The boy still didn’t move. Earl figured he was only making it worse for himself.

“You can work, or you can walk,” Earl said, and the boy glanced to the road. Earl wondered if he really was considering the fifty-kilometre hike home. Kyle made two shaking fists at his sides, exhaled, then released them. He turned his slick face away and leapt to the tailgate. He snatched up two shoeboxes and threw them. Then he grabbed a larger box, slid it over, and kicked it from the truck.

“That’s it,” Earl said. “Who needs this junk anyway.”

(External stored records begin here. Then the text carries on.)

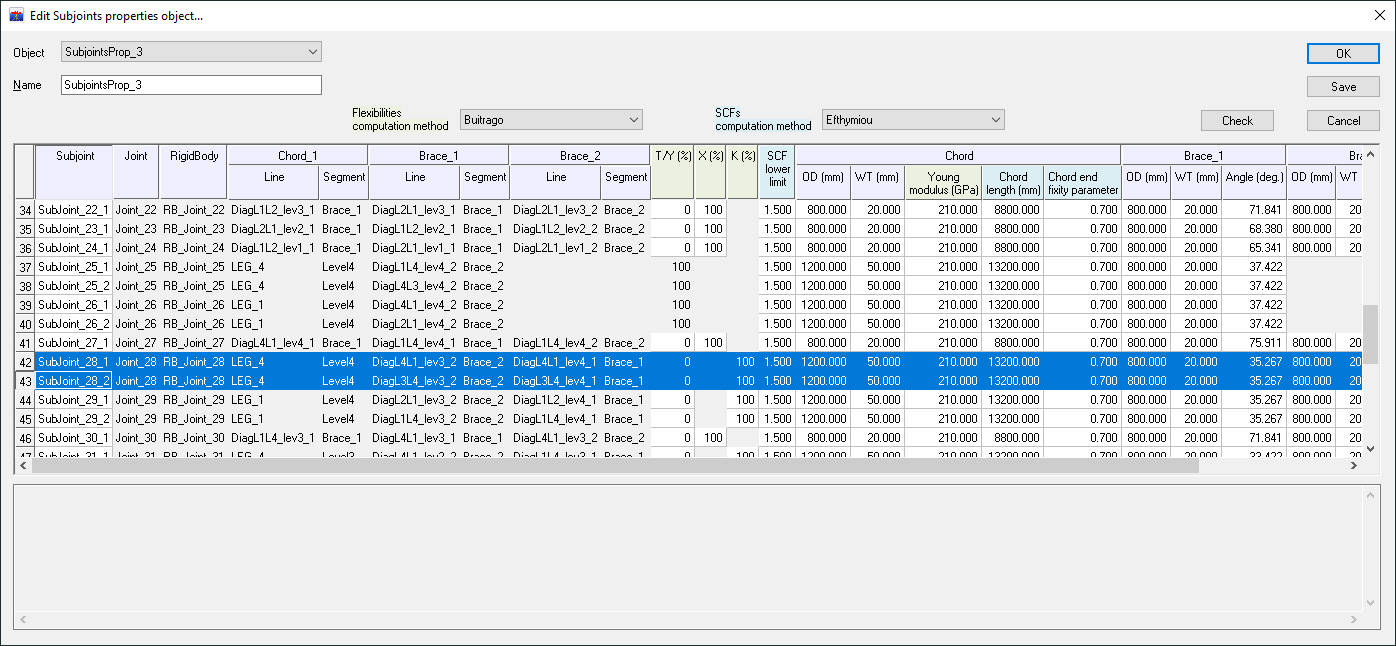Open the Object dropdown SubjointsProp_3
1396x646 pixels.
pyautogui.click(x=191, y=52)
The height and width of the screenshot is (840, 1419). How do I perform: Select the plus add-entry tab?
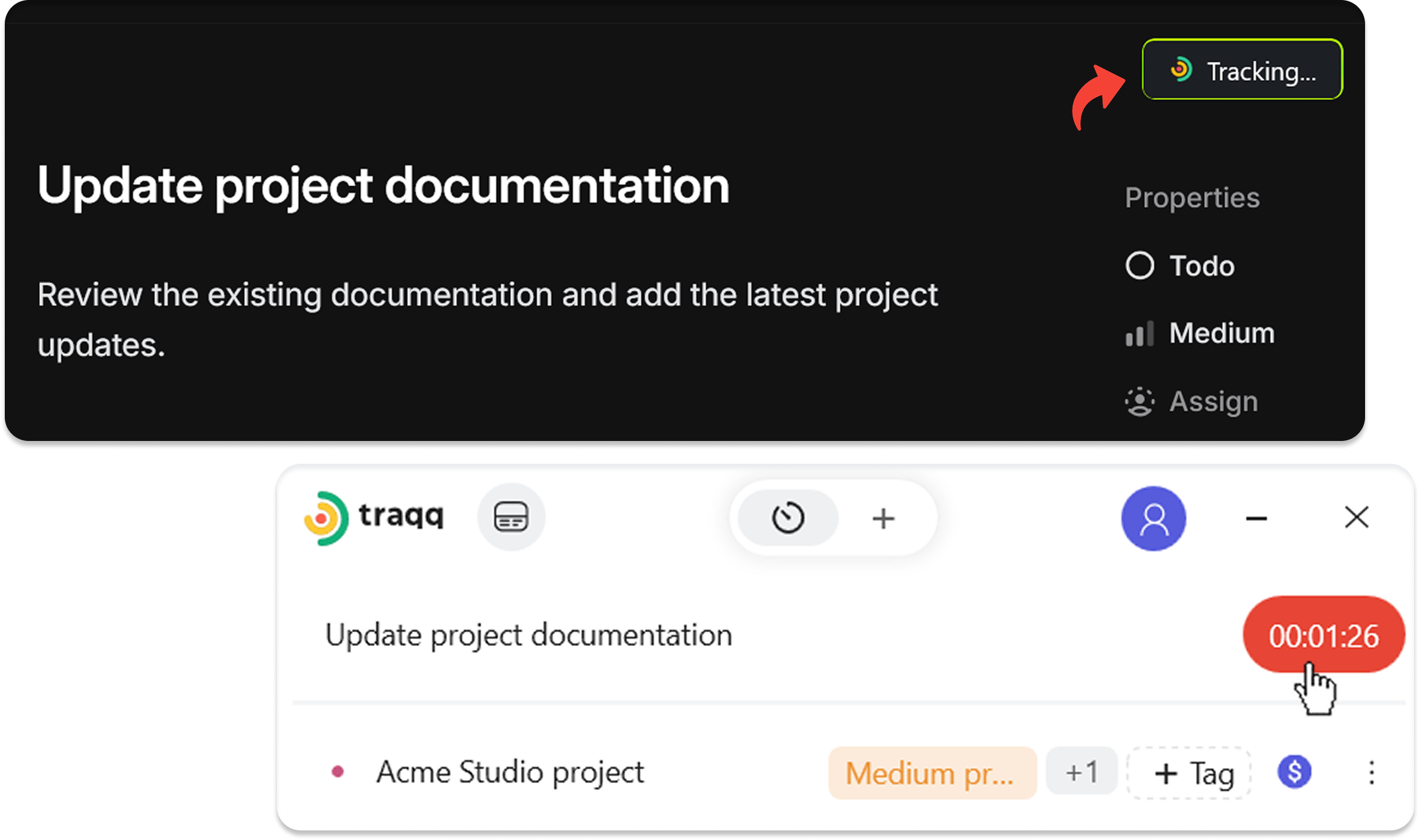click(x=883, y=518)
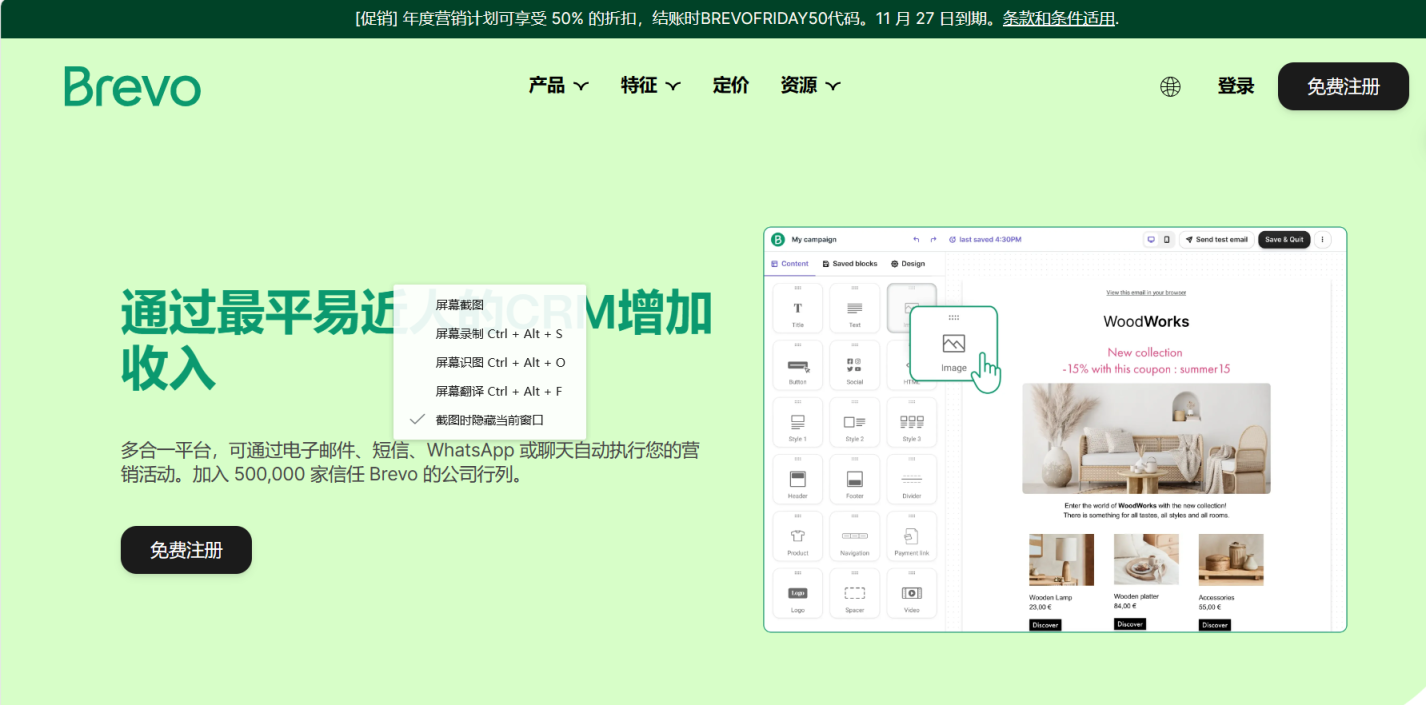The image size is (1426, 705).
Task: Select the Title block icon
Action: [797, 307]
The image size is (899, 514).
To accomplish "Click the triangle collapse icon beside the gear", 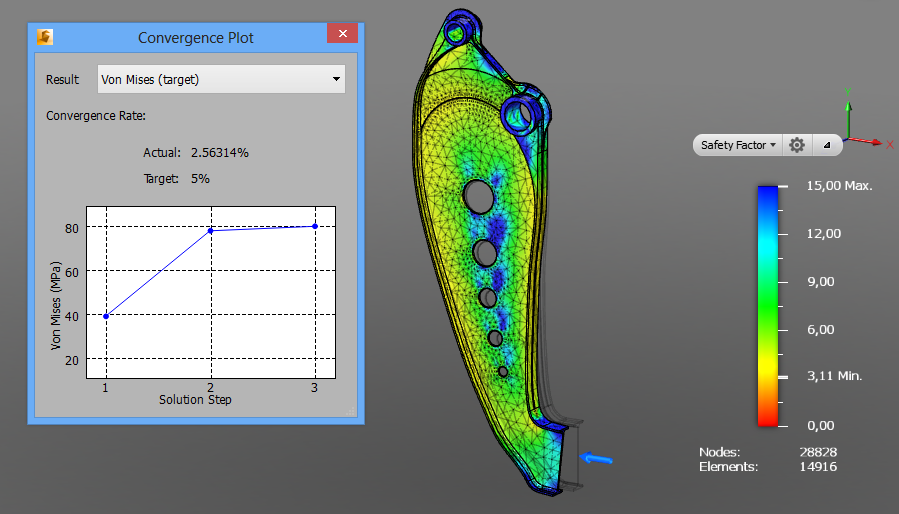I will (827, 145).
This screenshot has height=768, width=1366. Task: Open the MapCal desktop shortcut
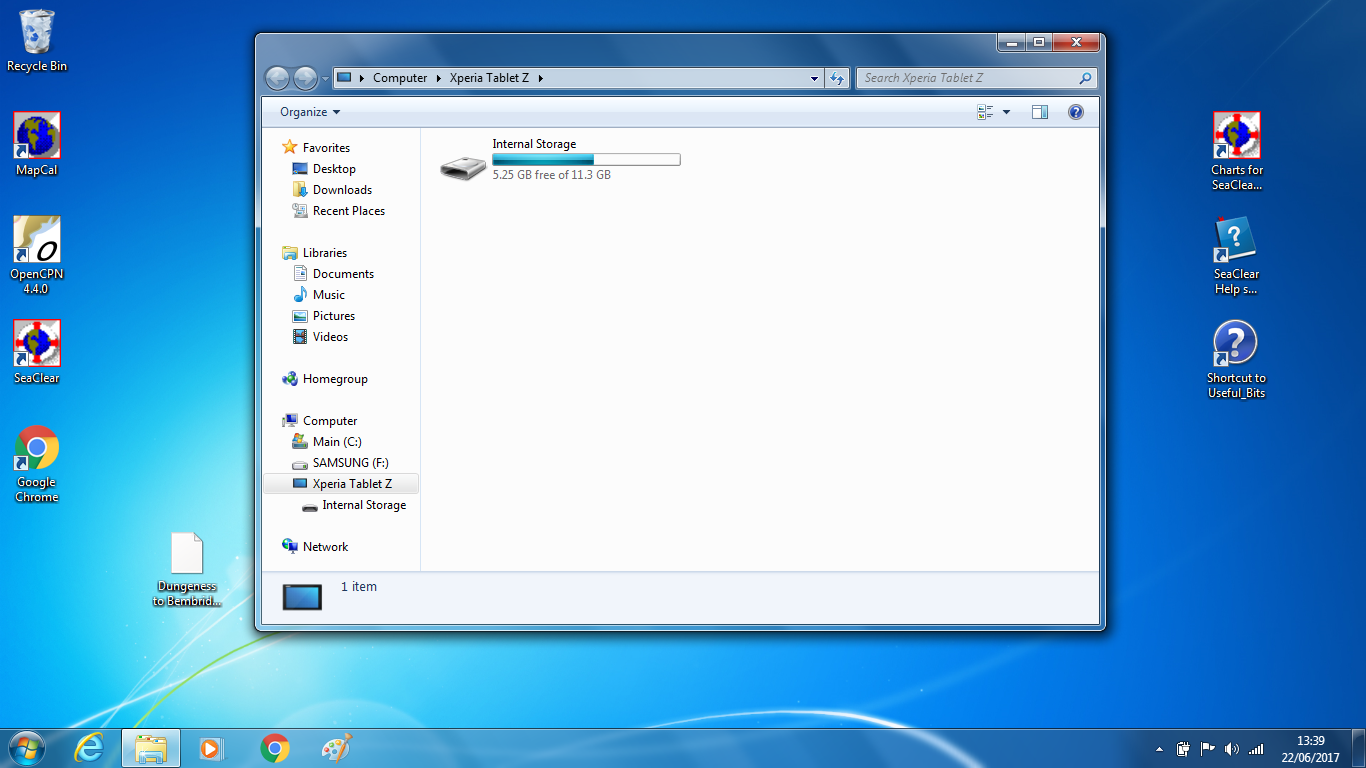tap(37, 137)
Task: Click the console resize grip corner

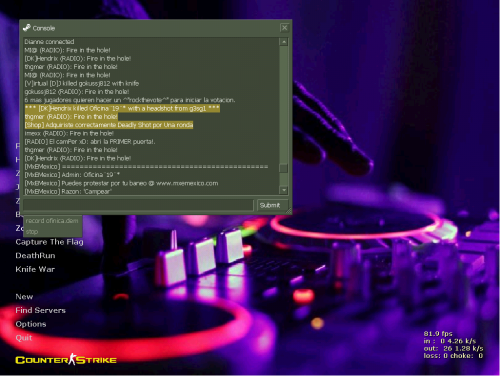Action: 289,211
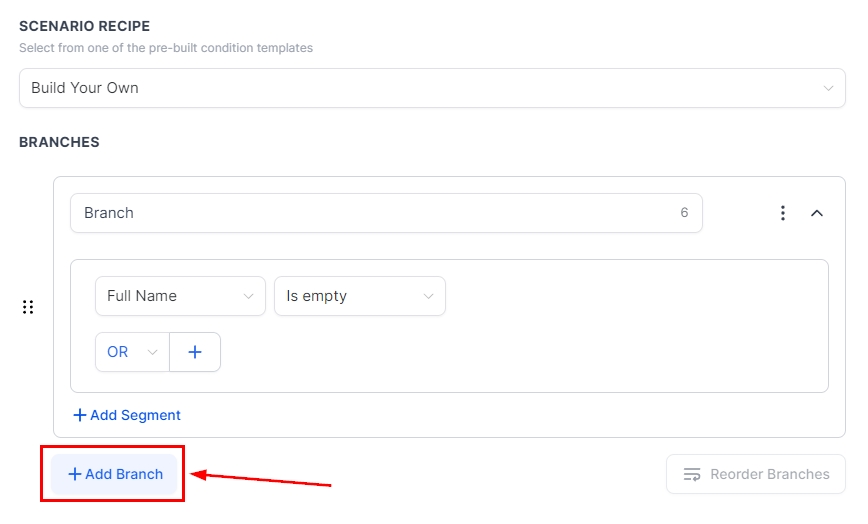Click the Add Branch button
The image size is (868, 524).
coord(115,474)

Earl started on the heavy garbage bags of Dennis’s fancy clothes that swished when he launched them. As they worked, Earl could see the tears had dried and Kyle was maybe even enjoying himself a little. After a while, they made a kind of game of it, aiming for fragile things like old lamps and panes of glass, and this made the time go quickly.

With their cargo gone, Earl drove his grandson home, where they sat in the backyard, waiting for Tuuli to thrust open the squeaky storm door and set a plate of egg sandwiches on the picnic table. The midday sun was hot. The boy seemed all right now, as far as Earl could tell anyway. Perhaps the work had done him good. Kyle said he was starving, so Earl walked over to the small vegetable garden he’d been tending with increasing care since he had retired and pulled two carrots. He rinsed them under the outdoor tap and they sat, crunching.